The older tunnels weren’t built with a lot of ventilation, as it wasn’t thought to be necessary — after all it’s difficult to argue that tunnels will get hot when standing in a tunnel that’s cool enough that you need to wear a jumper.

By the time the Victoria line came along, the engineers were very well aware of the problem and it was built with considerably more ventilation shafts than older tunnels would have been supplied with.

Although it varies depending on location, in general, cooler air is sucked down through the stations, and then ventilation shafts in the tube tunnels sucks out the hot air.

In two locations, they’ve added water chillers to the intake to further cool the air down. Some of you might have noticed the shockingly cold airflow on the eastbound platform at St Paul’s tube station.

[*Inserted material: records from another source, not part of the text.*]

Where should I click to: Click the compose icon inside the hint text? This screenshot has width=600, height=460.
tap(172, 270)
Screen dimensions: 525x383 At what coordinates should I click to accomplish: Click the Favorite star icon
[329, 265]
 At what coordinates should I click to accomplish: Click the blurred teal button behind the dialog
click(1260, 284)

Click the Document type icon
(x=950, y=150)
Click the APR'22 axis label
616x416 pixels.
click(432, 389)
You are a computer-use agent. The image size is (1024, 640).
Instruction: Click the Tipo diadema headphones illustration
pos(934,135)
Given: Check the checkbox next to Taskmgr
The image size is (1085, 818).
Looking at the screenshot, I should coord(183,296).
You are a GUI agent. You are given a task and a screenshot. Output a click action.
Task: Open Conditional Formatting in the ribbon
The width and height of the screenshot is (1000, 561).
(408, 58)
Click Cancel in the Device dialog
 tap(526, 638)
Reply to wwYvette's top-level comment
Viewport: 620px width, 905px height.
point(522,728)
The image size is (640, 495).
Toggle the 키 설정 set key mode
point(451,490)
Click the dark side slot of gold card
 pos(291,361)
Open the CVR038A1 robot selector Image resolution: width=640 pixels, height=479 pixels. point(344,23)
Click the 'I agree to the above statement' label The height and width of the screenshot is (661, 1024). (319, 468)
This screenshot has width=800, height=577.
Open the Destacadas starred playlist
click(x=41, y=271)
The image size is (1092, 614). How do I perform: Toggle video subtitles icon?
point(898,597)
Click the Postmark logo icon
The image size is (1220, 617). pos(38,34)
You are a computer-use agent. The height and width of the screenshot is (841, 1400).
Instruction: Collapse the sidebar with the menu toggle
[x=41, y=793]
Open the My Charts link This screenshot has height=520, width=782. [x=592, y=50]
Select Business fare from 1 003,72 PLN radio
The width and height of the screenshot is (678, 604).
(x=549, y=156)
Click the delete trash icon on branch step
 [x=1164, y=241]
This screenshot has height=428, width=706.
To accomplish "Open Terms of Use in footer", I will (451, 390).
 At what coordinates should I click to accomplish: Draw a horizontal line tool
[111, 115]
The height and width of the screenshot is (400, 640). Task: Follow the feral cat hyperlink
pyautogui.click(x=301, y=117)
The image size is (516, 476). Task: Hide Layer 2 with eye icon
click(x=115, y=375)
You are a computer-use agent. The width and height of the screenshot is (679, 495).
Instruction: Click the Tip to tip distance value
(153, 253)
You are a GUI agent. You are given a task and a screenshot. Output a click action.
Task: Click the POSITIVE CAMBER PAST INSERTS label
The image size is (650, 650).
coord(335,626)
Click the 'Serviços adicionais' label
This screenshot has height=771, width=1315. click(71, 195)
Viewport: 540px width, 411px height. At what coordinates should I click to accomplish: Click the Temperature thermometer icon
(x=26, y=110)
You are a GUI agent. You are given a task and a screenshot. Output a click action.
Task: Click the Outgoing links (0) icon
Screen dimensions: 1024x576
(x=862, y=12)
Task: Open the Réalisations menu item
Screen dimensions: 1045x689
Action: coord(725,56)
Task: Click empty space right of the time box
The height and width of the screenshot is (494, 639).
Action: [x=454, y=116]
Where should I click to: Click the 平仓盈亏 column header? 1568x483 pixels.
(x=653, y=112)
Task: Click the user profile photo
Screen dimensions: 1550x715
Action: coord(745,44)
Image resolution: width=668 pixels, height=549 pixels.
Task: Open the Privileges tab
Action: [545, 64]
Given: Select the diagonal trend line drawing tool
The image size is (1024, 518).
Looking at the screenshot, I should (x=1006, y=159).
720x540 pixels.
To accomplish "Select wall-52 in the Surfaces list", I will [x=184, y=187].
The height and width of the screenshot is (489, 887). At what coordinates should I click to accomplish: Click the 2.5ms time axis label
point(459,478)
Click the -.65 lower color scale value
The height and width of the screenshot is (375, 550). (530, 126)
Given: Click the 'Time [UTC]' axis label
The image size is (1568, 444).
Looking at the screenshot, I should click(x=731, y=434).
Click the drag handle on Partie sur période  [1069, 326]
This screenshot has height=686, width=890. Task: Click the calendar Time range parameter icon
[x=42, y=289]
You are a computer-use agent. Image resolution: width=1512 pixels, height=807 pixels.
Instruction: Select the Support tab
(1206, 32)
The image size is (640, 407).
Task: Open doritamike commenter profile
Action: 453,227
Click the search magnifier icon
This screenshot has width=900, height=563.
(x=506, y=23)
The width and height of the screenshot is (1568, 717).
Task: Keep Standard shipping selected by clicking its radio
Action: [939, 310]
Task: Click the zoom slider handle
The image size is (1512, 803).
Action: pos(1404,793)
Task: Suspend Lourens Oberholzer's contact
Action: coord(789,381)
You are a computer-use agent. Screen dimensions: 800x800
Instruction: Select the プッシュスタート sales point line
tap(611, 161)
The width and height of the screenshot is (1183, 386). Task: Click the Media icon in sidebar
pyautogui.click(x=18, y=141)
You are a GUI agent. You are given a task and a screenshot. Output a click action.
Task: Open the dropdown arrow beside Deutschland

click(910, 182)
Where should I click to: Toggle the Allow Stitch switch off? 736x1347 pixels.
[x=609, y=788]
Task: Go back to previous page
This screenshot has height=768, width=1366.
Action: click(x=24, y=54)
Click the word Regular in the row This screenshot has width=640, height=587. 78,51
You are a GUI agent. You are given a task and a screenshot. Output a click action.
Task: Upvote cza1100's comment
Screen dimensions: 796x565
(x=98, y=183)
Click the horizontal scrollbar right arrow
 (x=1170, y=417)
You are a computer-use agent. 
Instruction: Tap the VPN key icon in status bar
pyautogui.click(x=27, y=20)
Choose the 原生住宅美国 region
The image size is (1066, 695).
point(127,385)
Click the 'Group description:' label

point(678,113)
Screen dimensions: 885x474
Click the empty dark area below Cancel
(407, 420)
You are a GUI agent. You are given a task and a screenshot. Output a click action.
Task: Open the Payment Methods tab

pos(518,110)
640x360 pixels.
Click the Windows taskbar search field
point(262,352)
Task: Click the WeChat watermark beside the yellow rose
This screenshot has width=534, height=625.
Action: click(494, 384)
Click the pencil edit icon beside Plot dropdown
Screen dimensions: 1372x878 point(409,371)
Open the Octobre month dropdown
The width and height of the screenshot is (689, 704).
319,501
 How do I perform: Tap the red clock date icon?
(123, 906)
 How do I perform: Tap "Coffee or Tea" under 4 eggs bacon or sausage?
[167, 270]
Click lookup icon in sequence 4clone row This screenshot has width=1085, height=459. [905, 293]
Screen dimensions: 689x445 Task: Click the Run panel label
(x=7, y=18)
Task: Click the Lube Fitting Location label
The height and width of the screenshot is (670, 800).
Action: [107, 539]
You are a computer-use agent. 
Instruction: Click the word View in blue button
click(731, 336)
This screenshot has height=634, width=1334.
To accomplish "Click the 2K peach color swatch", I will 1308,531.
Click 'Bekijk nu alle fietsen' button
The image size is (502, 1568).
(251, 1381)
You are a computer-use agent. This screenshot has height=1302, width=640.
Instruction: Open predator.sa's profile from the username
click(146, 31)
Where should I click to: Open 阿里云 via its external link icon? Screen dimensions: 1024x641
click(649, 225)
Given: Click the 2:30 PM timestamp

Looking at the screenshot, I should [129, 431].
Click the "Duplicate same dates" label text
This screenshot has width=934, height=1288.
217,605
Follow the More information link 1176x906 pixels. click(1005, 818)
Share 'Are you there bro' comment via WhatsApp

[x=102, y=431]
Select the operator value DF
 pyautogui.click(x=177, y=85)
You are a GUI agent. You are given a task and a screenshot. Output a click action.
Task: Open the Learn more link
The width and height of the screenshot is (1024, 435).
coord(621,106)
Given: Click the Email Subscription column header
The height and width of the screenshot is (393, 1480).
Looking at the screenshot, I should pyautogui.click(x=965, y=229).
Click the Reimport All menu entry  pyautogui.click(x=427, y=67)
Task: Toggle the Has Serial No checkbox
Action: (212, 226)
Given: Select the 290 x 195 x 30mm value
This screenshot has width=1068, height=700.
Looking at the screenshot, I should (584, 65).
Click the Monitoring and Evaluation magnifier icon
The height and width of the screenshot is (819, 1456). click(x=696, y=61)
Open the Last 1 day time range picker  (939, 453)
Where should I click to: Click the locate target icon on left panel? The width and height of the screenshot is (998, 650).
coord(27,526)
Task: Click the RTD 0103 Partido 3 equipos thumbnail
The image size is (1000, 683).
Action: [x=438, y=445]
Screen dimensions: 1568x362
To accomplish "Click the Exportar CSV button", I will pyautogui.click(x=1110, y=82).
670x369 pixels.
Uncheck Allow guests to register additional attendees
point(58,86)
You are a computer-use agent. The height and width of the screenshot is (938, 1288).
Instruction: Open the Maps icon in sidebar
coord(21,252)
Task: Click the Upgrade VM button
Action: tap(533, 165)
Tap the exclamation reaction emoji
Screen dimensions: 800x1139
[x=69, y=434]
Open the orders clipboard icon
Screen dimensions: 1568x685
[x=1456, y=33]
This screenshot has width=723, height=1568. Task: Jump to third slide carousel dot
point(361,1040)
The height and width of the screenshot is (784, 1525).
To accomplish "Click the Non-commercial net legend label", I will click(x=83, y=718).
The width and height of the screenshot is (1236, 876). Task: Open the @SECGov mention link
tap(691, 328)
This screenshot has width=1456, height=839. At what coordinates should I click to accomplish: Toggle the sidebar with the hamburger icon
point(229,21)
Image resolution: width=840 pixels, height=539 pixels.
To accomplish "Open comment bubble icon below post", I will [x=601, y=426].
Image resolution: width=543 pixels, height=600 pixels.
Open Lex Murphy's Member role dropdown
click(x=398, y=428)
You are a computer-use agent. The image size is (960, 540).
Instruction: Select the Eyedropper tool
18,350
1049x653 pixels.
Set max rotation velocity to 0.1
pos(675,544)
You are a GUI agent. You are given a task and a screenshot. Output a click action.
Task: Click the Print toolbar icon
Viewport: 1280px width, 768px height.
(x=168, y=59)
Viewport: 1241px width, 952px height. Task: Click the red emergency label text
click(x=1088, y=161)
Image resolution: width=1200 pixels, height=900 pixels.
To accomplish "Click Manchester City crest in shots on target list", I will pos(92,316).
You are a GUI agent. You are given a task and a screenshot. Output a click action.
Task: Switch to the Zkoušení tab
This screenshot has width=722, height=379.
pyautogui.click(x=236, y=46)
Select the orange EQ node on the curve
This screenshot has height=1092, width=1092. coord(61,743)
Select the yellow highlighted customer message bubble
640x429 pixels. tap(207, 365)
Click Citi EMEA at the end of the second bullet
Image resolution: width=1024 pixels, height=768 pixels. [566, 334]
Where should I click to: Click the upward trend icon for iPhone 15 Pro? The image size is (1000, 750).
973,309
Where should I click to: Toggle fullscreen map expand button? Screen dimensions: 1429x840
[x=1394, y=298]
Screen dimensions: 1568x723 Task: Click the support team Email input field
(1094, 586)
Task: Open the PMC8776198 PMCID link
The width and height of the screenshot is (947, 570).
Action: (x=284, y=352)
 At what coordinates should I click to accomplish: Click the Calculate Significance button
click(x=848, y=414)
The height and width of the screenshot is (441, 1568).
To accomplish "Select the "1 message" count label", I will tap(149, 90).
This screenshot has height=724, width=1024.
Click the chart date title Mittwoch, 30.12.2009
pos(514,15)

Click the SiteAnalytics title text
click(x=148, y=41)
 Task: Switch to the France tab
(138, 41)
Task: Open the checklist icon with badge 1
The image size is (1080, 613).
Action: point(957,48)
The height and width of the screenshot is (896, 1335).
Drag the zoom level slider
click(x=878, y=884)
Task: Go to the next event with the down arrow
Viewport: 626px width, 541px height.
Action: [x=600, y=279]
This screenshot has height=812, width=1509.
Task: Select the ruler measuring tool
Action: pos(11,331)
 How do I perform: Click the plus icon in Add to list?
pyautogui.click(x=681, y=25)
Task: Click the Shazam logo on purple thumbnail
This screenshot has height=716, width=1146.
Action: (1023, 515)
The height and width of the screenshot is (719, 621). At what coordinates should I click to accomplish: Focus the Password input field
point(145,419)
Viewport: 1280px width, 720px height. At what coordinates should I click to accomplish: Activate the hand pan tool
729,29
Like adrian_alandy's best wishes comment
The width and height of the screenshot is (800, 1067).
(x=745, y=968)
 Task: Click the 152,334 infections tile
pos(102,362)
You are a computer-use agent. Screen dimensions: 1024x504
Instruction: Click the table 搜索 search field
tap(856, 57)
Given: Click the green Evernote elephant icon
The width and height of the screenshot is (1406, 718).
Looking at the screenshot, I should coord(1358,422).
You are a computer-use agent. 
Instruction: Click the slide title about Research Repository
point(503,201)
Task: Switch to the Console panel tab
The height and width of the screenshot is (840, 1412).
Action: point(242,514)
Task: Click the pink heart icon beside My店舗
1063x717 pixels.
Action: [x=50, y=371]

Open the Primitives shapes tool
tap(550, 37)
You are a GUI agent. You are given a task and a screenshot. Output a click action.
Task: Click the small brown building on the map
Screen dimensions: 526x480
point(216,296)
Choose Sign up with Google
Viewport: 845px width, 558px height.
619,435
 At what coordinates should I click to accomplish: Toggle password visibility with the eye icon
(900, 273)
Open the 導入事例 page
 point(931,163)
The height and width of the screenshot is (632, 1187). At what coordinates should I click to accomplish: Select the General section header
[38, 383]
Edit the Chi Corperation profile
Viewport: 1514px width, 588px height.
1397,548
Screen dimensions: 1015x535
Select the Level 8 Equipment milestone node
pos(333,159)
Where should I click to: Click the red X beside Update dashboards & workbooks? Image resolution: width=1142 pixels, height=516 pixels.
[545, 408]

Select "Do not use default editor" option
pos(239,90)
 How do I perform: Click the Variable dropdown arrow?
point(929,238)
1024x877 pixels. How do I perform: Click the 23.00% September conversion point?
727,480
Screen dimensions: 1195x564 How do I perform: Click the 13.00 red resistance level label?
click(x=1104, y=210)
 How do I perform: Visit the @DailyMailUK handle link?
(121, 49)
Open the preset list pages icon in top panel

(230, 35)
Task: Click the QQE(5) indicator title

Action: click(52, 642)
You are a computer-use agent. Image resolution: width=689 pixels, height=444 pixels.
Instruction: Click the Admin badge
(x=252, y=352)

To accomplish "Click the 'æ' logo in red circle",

Air is taken in through an old lift shaft, cooled down, then pumped down to the platforms. A similar design was recently installed between Blackhorse Road and Walthamstow Central on the Victoria line.

Ventilation isn’t just about cooling though. On newer networks, such as Crossrail, they also act as smoke control systems should the worst happen in a tunnel. During a fire, the shafts can in places reverse flow, to blow smoke in a preferred direction. The aim being that people walking down a tunnel walk towards a fan blowing fresh air down the tunnel, while the smoke is sucked away behind them.

Over the past few years, 14 of the Victoria line shafts have been upgraded, and 50 fans across the network have had their airflow doubled, with 10 out-of-action fans brought back into use.

Despite that, fully 79 per cent of the heat in the tunnels is left to soak into the surrounding clay, which is already at or near its limit thanks to decades of absorbing heat.

The difficulty of adding more ventilation is the lack of space above ground to put new ventilation shafts. This is always going to be a problem for the older tube tunnels except on rare occasions when a surface development takes place at just the right location and agreements can be made to include a shaft down to the Underground.

It’s not just the cost of adding the new shafts and the running costs of all the electricity, but ventilation shafts also need sound attenuators to reduce the noise levels, both at the surface, but also in the tunnels so that people aren’t deafened by the noise.

People tend to be wary of having a new ventilation shaft in their neighbourhood, even though the aim is to keep the volume level to that equivalent to background city noise.

Even if new shafts are installed, at the moment they represent just 10% of the heat removed from the tunnels, so you can imagine how many extra shafts would be needed to remove a meaningful amount. So much land above the tunnels would be needed that you might as well just have a surface railway.